Exercise instructions:
Each line between the one holding "The height and" and the end of the material below, both included, is to be transcribed word for word, with pictures left out.

----------------------------------------

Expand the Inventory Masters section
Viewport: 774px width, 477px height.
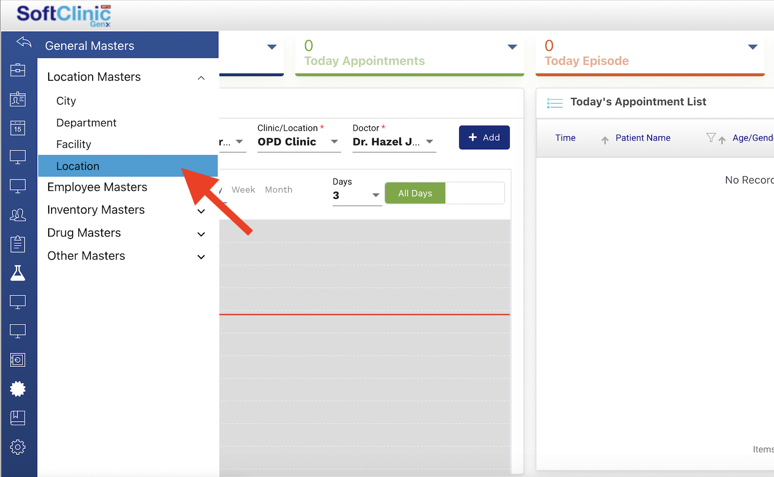pos(201,211)
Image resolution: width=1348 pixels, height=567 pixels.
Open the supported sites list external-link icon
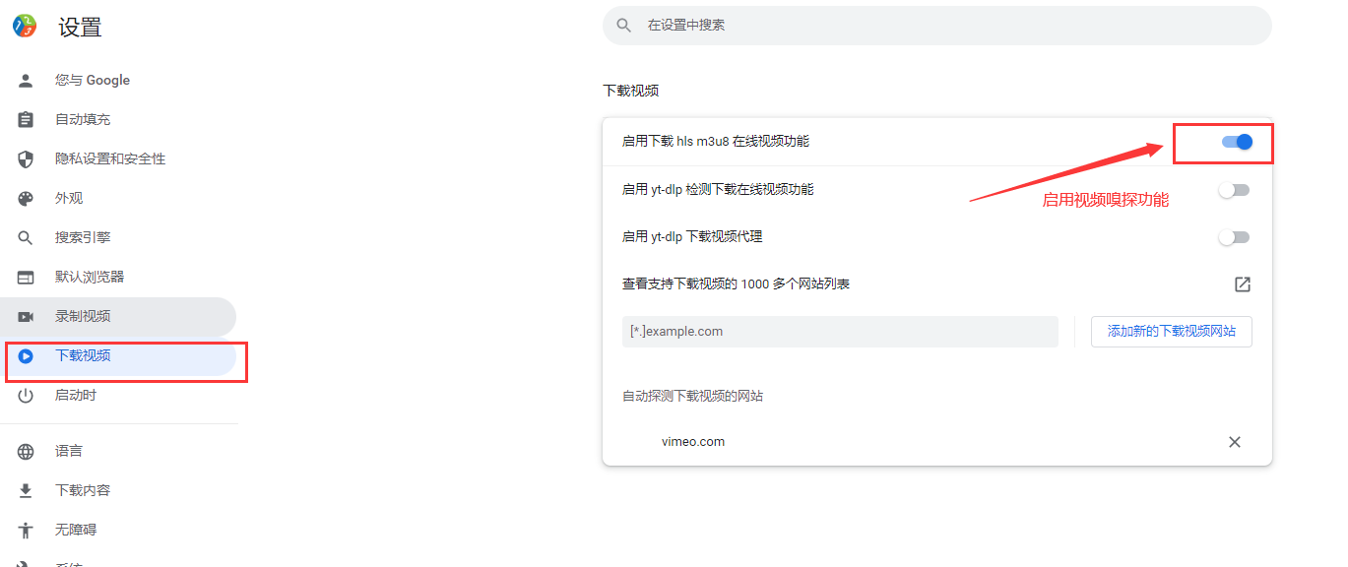[x=1242, y=284]
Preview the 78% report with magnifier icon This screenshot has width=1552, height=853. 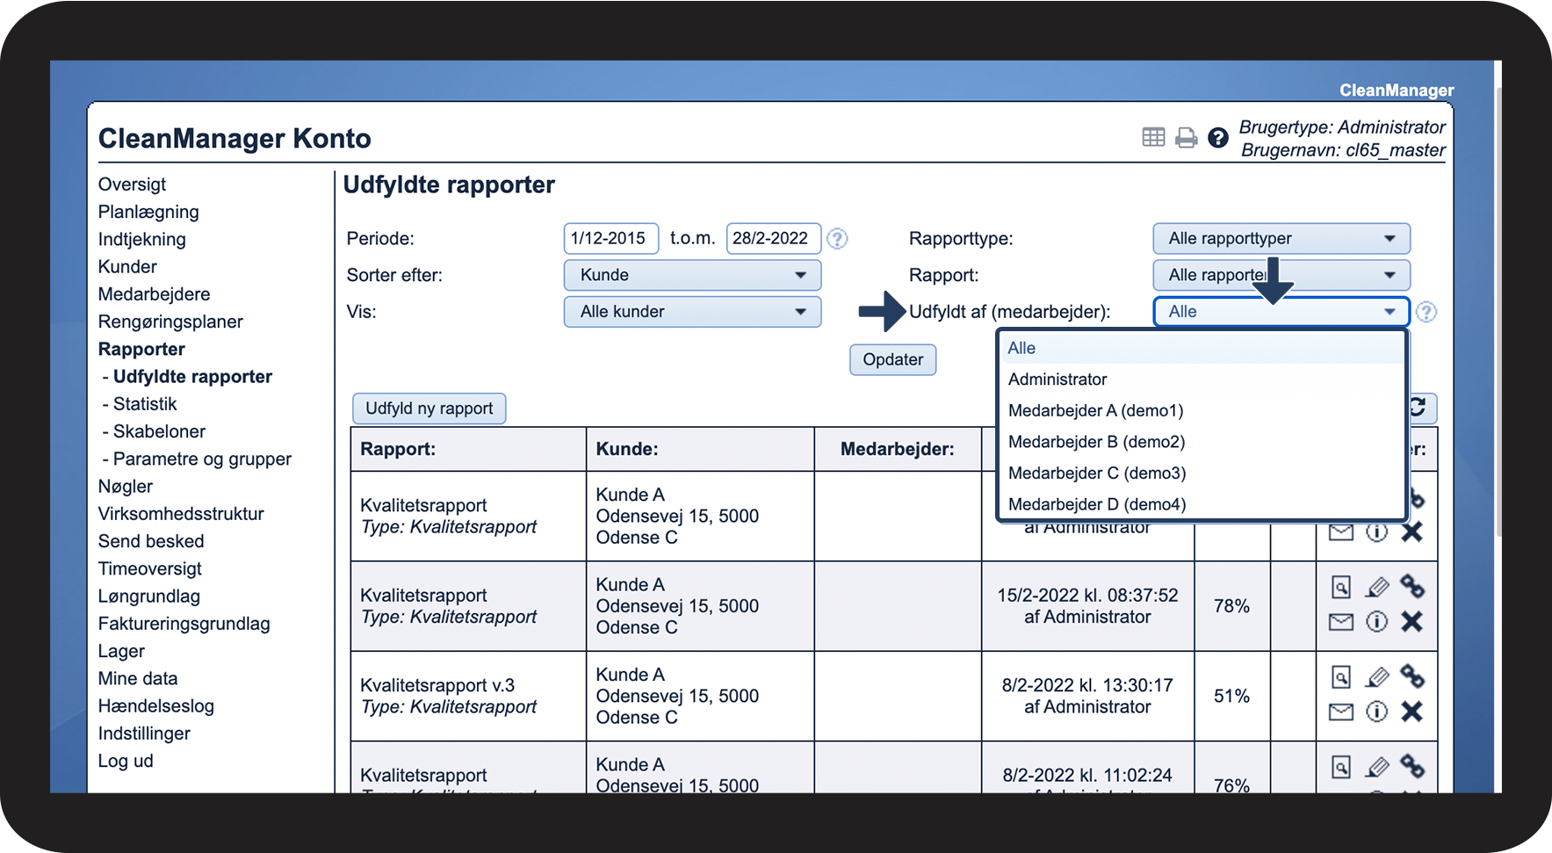point(1340,587)
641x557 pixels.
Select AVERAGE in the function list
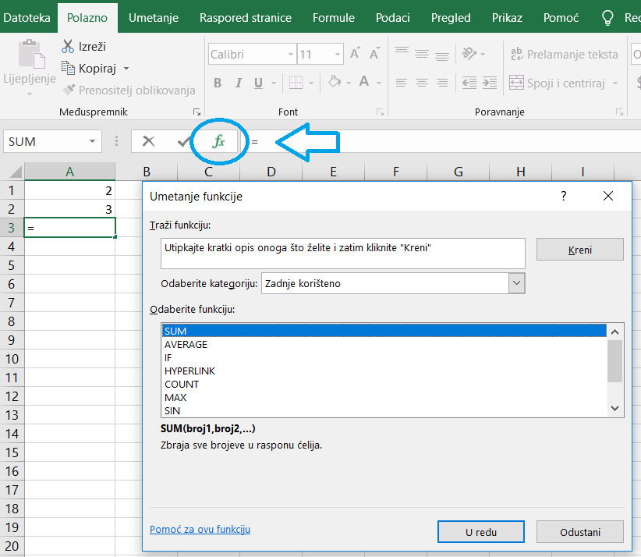point(186,345)
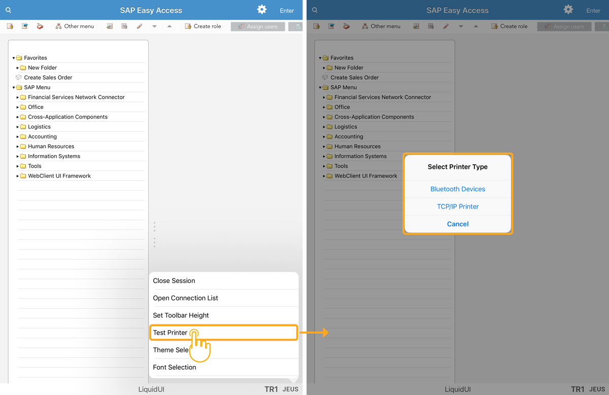Click the Create Sales Order cube icon, left tree

[x=19, y=78]
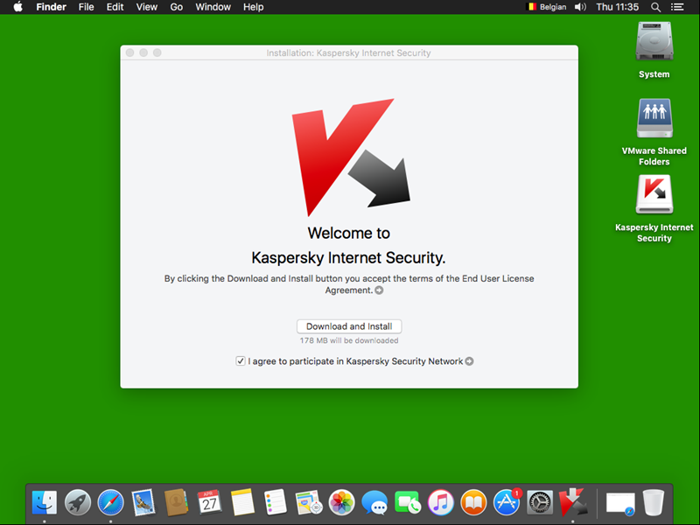
Task: Open System Preferences in the Dock
Action: click(x=540, y=502)
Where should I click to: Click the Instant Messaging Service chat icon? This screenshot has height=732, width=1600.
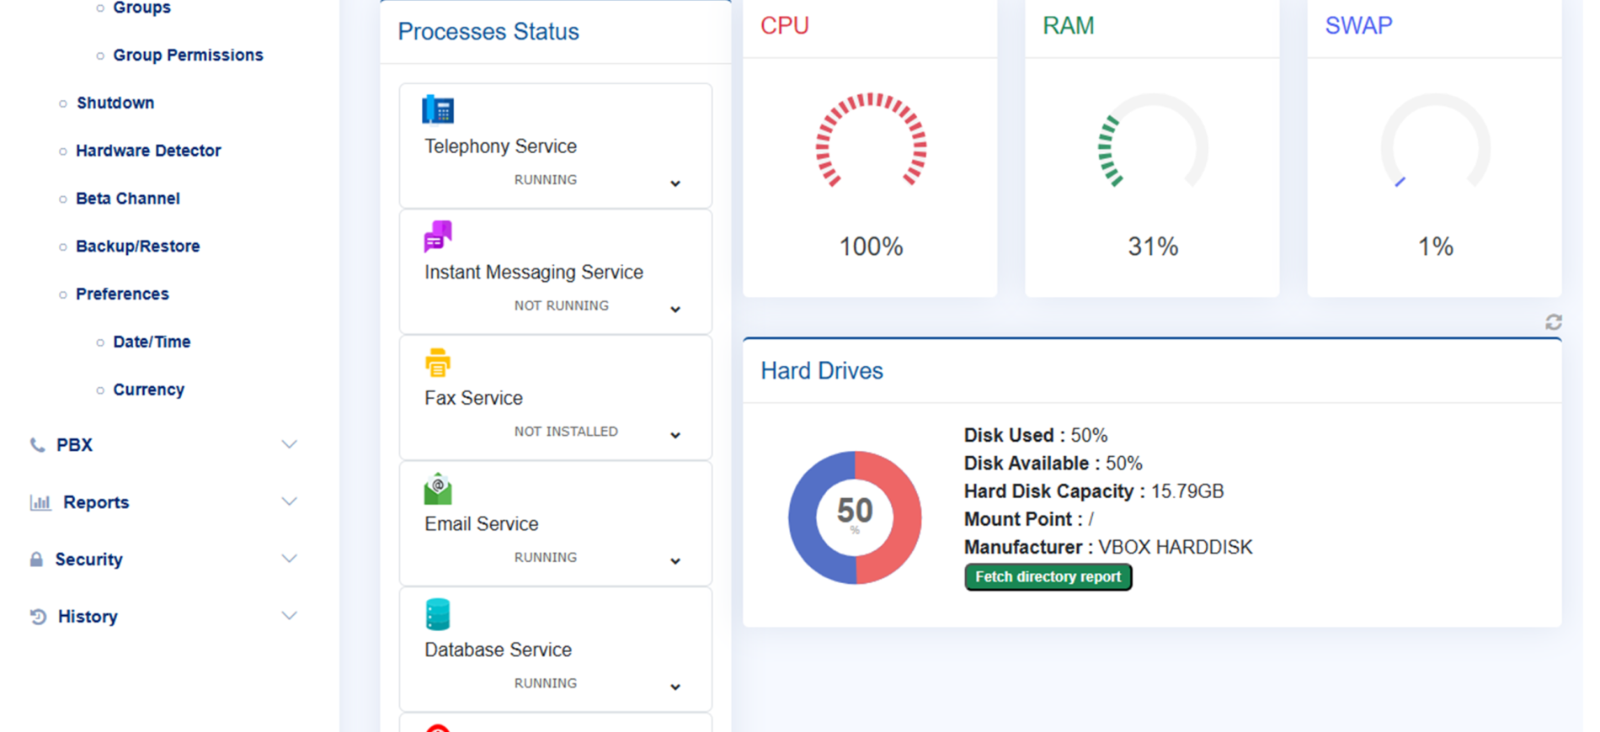[x=438, y=236]
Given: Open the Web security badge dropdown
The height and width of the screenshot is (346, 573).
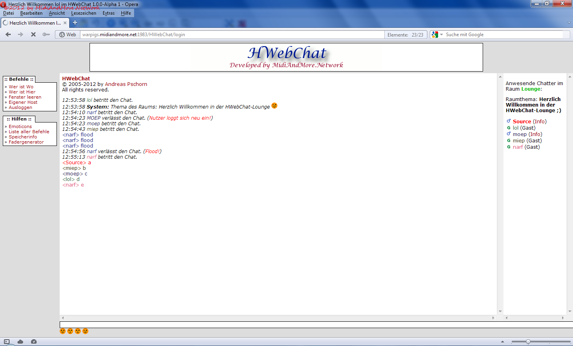Looking at the screenshot, I should pyautogui.click(x=68, y=35).
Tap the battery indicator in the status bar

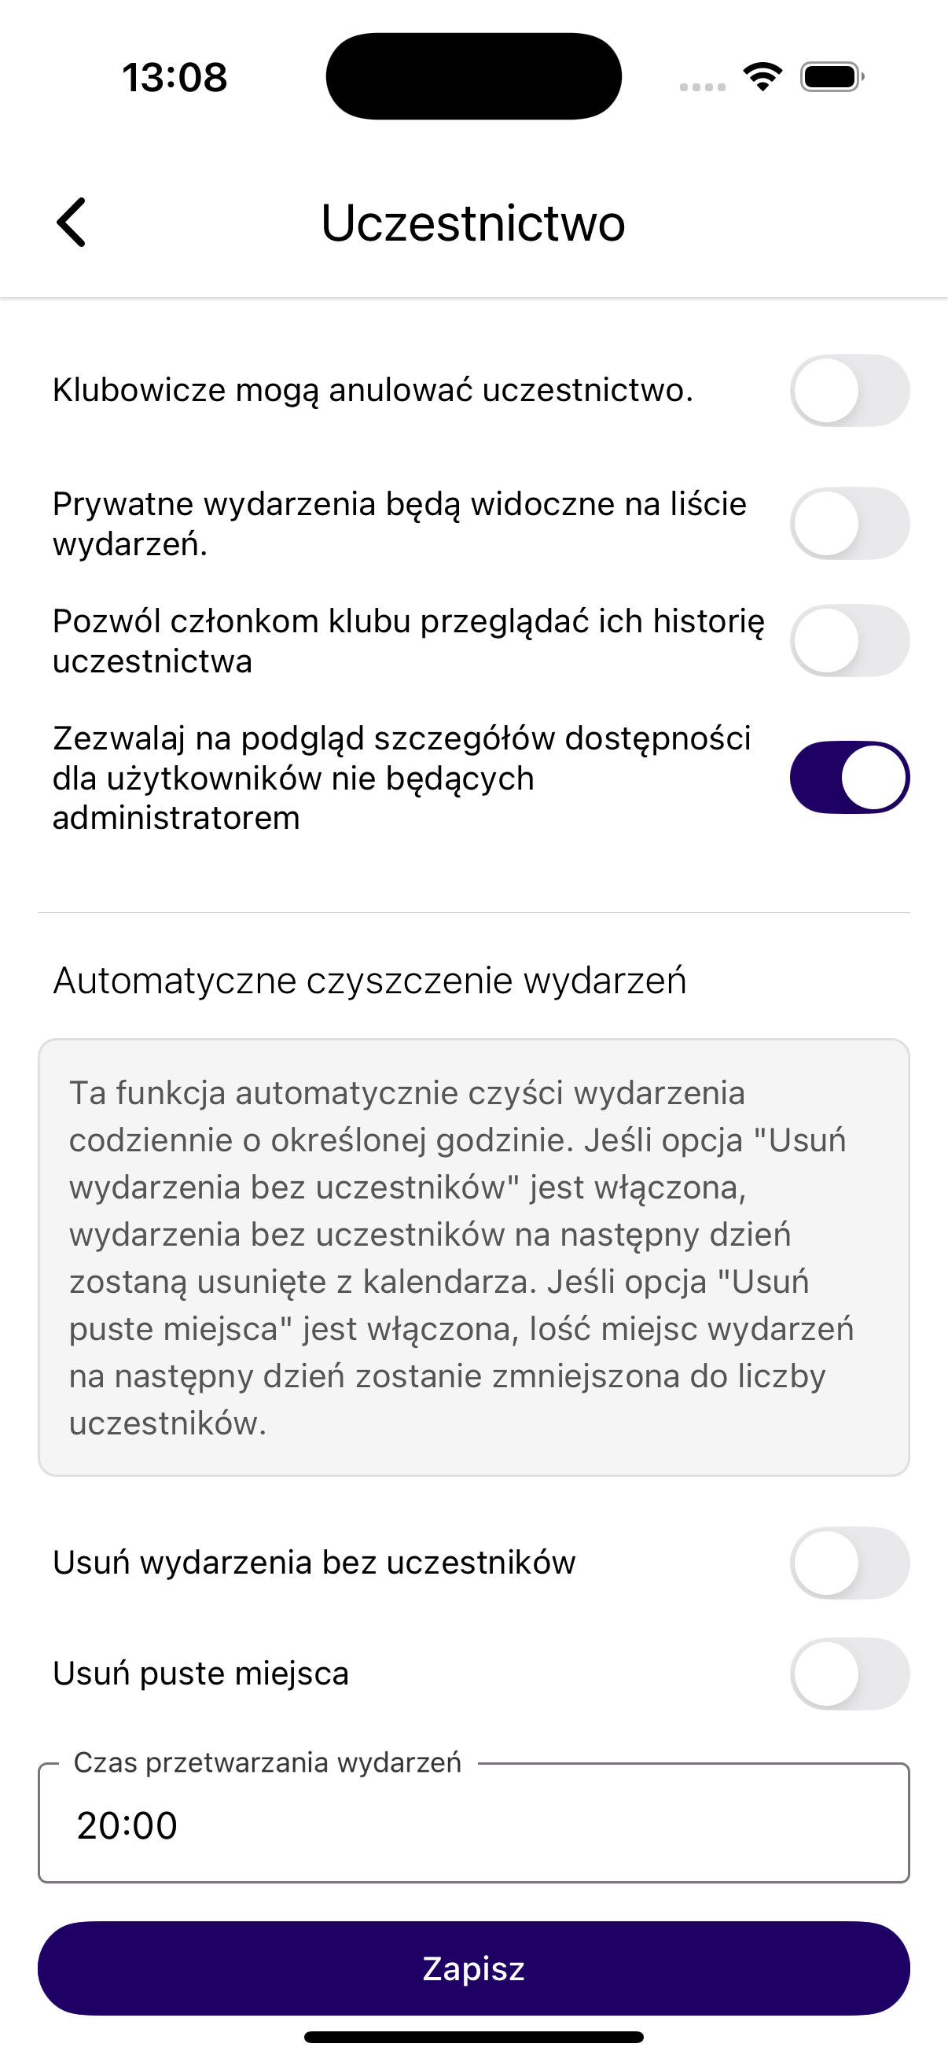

----------------------------------------

The answer:
The height and width of the screenshot is (346, 573).
Looking at the screenshot, I should pyautogui.click(x=68, y=35).
Tap the battery indicator in the status bar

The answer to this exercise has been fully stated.